- **Page text**:
● ● ● ●
Scientists have developed an automated knowledge portal known as COVIDScholar that complies more than 260,000 research articles, patents, and clinical trials related to the coronavirus disease 2019 (COVID-19). The portal has served more than 33,000 users since its release in 2020.
In a recent study published in PLoS One, researchers describe the development and utility of this COVID-19 research collection and analysis platform.
Study: COVIDScholar: An automated COVID-19 research aggregation and analysis platform. Image Credit: Thanakorn/Shutterstock
Background
The COVID-19 pandemic, which was caused by the emergence of the severe acute respiratory syndrome coronavirus 2 (SARS-CoV-2), has caused significant damage to global healthcare and economic sectors. In an attempt to understand the dynamics of infection and develop interventions to counteract the pandemic, the global scientific community has responded at an unprecedented speed, which has led to the generation of an enormous amount of scientific literature.
Preprint servers have taken a more prominent role over conventional journals during the pandemic to manage a sharply increasing volume of literature. This has led to the accumulation of many low-quality articles, which can eventually affect the dissemination of impactful research.
Considering the need for a single comprehensive repository of COVID-19 literature, the scientists of the current study have developed an automated COVID-19 research collection and analysis platform (COVIDScholar) by using natural language processing (NLP) techniques.
Development of COVIDScholar
COVIDScholar is a data intake and processing pipeline, wherein COVID-19-related research articles, patents, and clinical trials are incorporated and processed to form a reliable repository.
In this platform, continuous monitoring of data sources for new documents is performed. The cleaning and analysis of incorporated documents are done by NLP techniques to produce document embeddings, COVID-19 relevance scores, inter-document similarity metrics, keywords, and subject-area tags.
Processed documents and NLP-derived metadata are finally made available for end-users on the frontend website, https://covidscholar.org.
COVIDScholar database
The COVIDScholar database comprises a total of 260,000 documents as of January 2022. The documents include 252,000 research articles, 3,303 patents, 1,712 clinical trials, 1,194 book chapters, and 1,196 datasets.
Of all research articles, 180,000 are directly related to COVID-19. Other articles are on COVID-19-related diseases, including severe acute respiratory syndrome (SARS), Middle East respiratory syndrome (MERS), and other respiratory diseases.
About 44% and 56% of documents sampled in October 2020 were preprints and peer-reviewed papers, respectively. In contrast, about 80% of current documents are peer-reviewed papers, thus indicating the evolution of high-quality literature.
The scientists used a Latent Dirichlet Allocation model to explore the subject distribution of documents available in COVIDScholar. The model estimates the number of topics in each document, as well as the number of words within each topic.
● ● ● ●
- **Dataset excerpt**:
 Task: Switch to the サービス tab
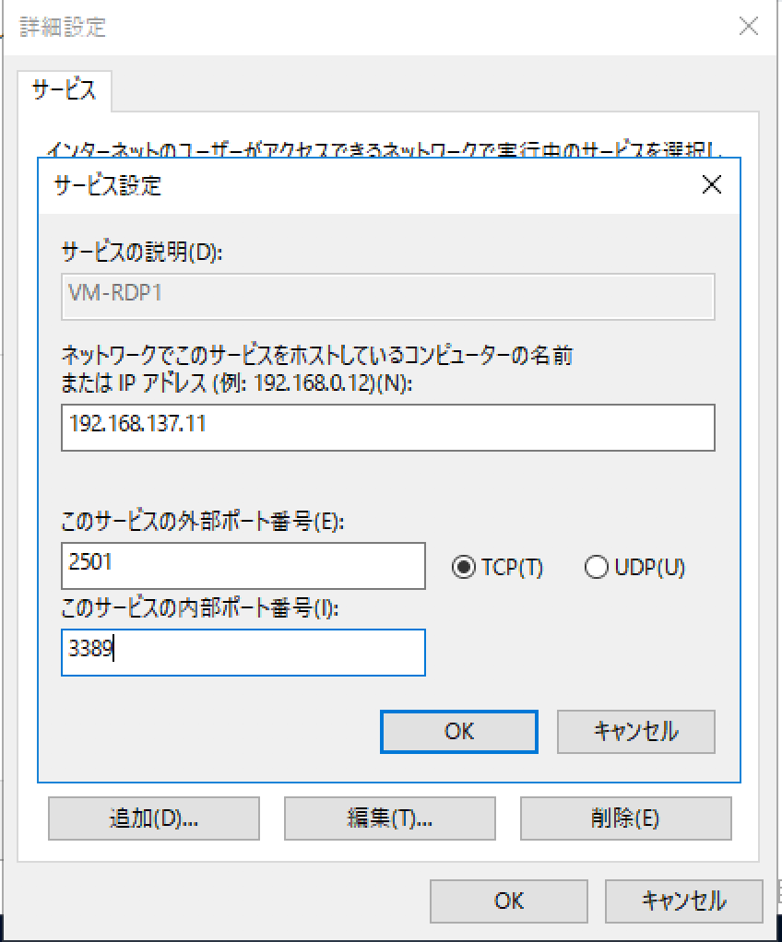(x=64, y=89)
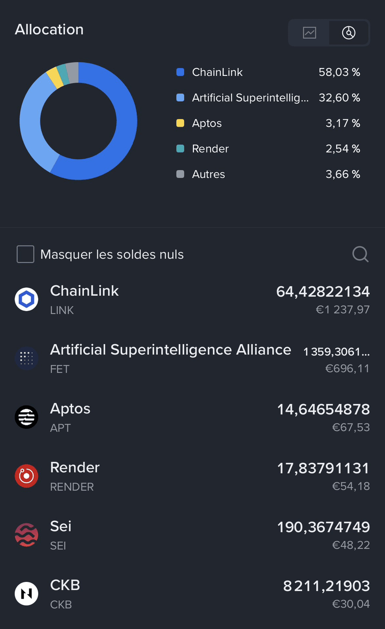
● ● ● ●
- **Task**: Extend the article about the COVIDScholar platform, picking up right after its final sentence on the Latent Dirichlet Allocation model.

- **Answer below**:
The researchers then applied the model to 10,000 randomly selected COVIDScholar documents published between January 2020 and January 2022. According to the model findings, topics related to “case numbers and pandemic growth” have reduced significantly from approximately 18% of papers published each month to less than 7.5%.
In contrast, an induction from 1-2% to more than 5% has been observed for topics related to “virology and mechanism” and “testing.” However, research articles related to these topics cover only 10% of articles published in January 2022.
About 85% of documents sampled in October 2020 in COVIDScholar were assigned at least one category label by the model. The most represented disciplines were “medical sciences” and “biological and chemical sciences,” followed by “public health,” “humanities and social sciences,” and “physical sciences, engineering, and computational studies.”
Furthermore, the scientists calculated the fraction of monthly COVID-19 publications primarily associated with each discipline. An increasing fraction of research in the “humanities/social sciences” category and a decreasing fraction of research in the “medical sciences” category was observed.
The induction in “humanities/social sciences” research coincides with the clear increase in studies investigating the impact of lockdown and social distancing on neuropsychological parameters.
Application of COVIDScholar
The COVIDScholar search portal has served over 33,000 users since its release in 2020, with over 8,600 users served weekly at its peak in the summer of 2020. On average, 2,000 active users are served on a monthly basis.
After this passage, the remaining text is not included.